Cement Head’s last fight: He was denied parole six times — until he was about to become a Covid-19 statistic

CEMENT HEAD’S LAST FIGHT: HE WAS DENIED PAROLE SIX TIMES — UNTIL HE WAS ABOUT TO BECOME A COVID-19 STATISTIC

April 14, 2021
Stat News
By Eric Boodman

During his 39 years in prison, the closest Joseph Messere ever came to walking free was when he was intubated, unconscious, and dying of Covid-19. The opportunity pinged onto his attorney’s phone just before Christmas, in a series of voicemails from the Massachusetts Parole Board. “This is Michelle Wetherbee, chief of the transitional services unit,” said one, from 12:31 p.m. on Dec. 23, 2020. She sounded like she was in a rush, swallowing syllables, garbling Messere’s name. But one thing she made very clear was that this couldn’t wait. “Can you please call me back” — she gave her number — “as soon as possible? We’d really like … your client released as soon as possible.” It was the fourth message her office had left in six days. A little over an hour later, she left another.

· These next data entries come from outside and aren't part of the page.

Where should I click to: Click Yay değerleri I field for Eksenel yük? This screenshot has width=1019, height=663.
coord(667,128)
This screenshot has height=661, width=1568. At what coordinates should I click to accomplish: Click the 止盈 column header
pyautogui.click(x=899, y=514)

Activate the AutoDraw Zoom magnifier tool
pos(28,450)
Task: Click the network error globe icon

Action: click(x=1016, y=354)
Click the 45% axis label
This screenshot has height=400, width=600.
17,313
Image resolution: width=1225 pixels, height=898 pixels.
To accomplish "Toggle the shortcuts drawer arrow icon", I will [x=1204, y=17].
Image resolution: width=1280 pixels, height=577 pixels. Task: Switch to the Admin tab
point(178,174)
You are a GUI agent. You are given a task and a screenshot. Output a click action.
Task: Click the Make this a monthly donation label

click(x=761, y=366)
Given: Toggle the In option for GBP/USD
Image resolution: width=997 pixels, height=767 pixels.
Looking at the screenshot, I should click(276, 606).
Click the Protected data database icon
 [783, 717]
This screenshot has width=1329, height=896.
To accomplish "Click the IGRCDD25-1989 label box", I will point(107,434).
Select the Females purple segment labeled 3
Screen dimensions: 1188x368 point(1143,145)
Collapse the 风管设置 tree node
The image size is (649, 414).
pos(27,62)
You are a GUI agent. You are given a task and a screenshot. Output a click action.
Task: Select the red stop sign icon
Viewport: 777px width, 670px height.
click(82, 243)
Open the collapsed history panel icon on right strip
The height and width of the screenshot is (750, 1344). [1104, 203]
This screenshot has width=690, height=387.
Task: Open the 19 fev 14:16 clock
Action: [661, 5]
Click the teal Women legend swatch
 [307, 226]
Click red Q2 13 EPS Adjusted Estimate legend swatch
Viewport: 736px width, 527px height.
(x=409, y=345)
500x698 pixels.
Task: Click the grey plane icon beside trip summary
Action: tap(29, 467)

To attorney David Apfel, the urgency was strange. Often these sorts of arrangements took months. He’d seen it play out with this client earlier in the year. Messere was a stocky guy known to everyone as “Cement Head.” Ask his unit-mates about Joe Messere, and some might not know whom you were talking about. Everyone knew Cement Head: Cement Head the jailhouse lawyer, Cement Head of the bushy white Hulk Hogan biker mustache. He’d gotten a life sentence in 1981, for second-degree murder, and had been locked up ever since. He’d been denied parole in 1995, 1998, 2004, 2008, and 2013, and when he went before the parole board in December 2019, the decision took five months. On May 11, 2020, Cement Head got his sixth denial. True to his nickname, he asked for reconsideration, and in August, the board denied that, too.

So Apfel was taken aback to learn that Cement Head had just been granted medical parole. The decision was “based on the assessment that his death is imminent,” read one email from a prison-contracted doctor, who wanted to know whether the team should keep forcing air into his lungs through a surgical hole in the throat or start weaning him off machines. Apfel just kept thinking: What the hell are they talking about? Who submitted a petition for medical parole?